Even if that’s not the case, Victoria is a human being like the rest of us. She’s going to do things that don’t make sense, she’s going to do her best to make sense of the world that isn’t always easy to navigate, and she’s going to mess up. Let she who is without sin cast the first stone.

Furthermore, I had to make a choice. Was I going to live hindered by this anger and feeling of rejection or was I going to let it go and trust God to be God? Do I truly believe he is powerful enough to take care of all situations? Yes! Then I need to let him. And as Victoria slips further into the haze Alzheimer’s, I’m glad that I was able to put aside my hurt feelings and continue to love her.

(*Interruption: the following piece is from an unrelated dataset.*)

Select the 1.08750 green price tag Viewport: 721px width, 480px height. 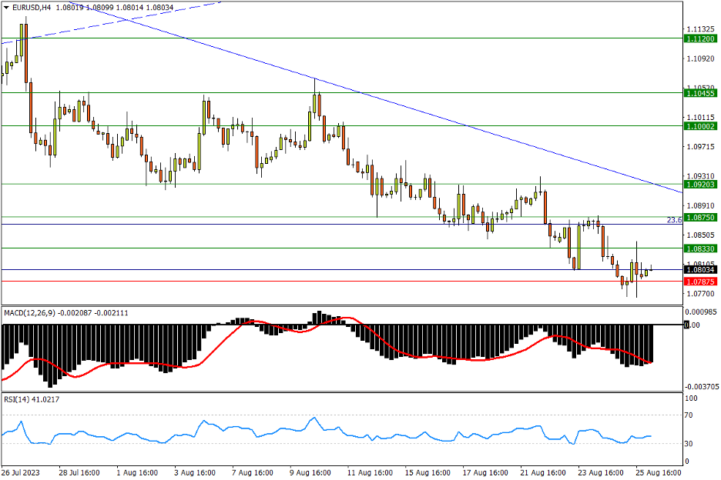tap(700, 218)
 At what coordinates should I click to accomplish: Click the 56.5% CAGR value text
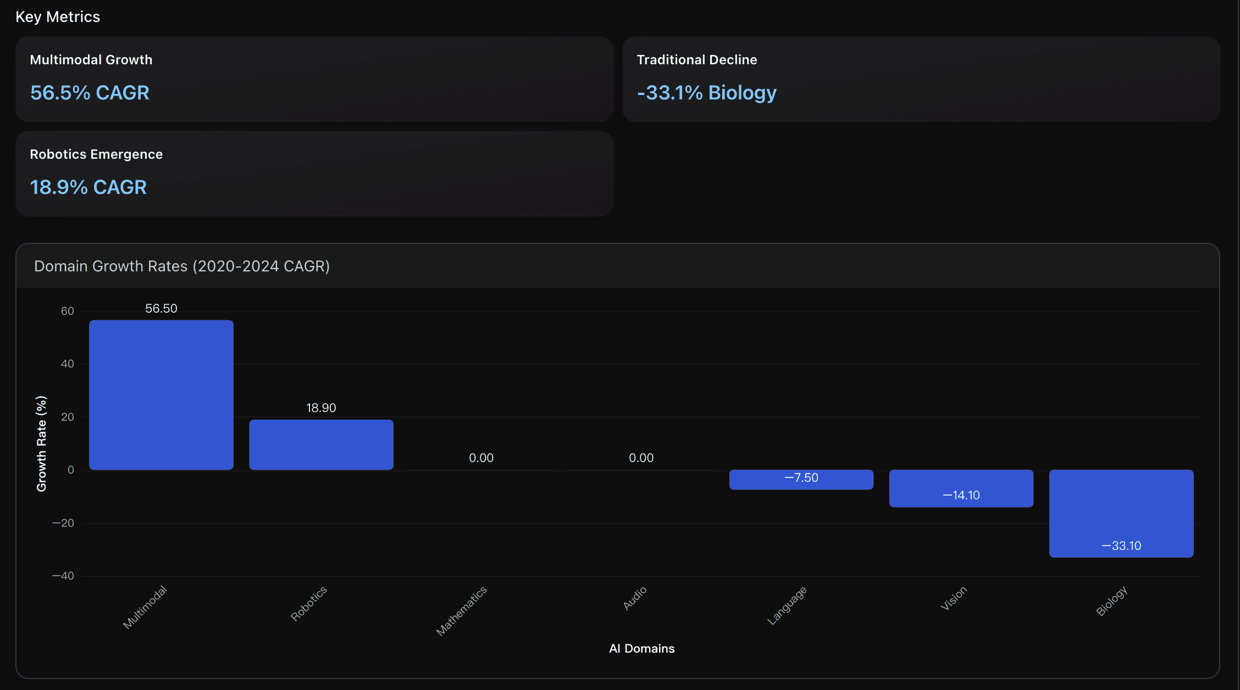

I also have been keeping a forgiveness journal. It’s not that I spend all my time writing down who makes me mad, but when I’m struggling with an issue, I journal to God and write out my declaration of forgiveness. Although it’s hard, sometimes REALLY hard, I’ve been finding freedom in this exercise. In addition to this, sometimes when I sit in my closet by myself, I pray over situations with my hands open, symbolizing that I’m giving it over to God. He is big enough to carry it. I’m not. Can I get an amen?

I want to encourage you, if the song in your heart is one of pain and rejection, seek God and perhaps a mentor or counselor to help you walk through your situation. The songs in our hearts should be ones of praise and thankfulness to Jesus for the freedom he’s given us. I will touch on this more in the next post, but I promise you, the one true God who always has been and always will be, who created the entire universe with his breath… The infinite, all-powerful, and all-knowing God… That God can and will change the song in your heart.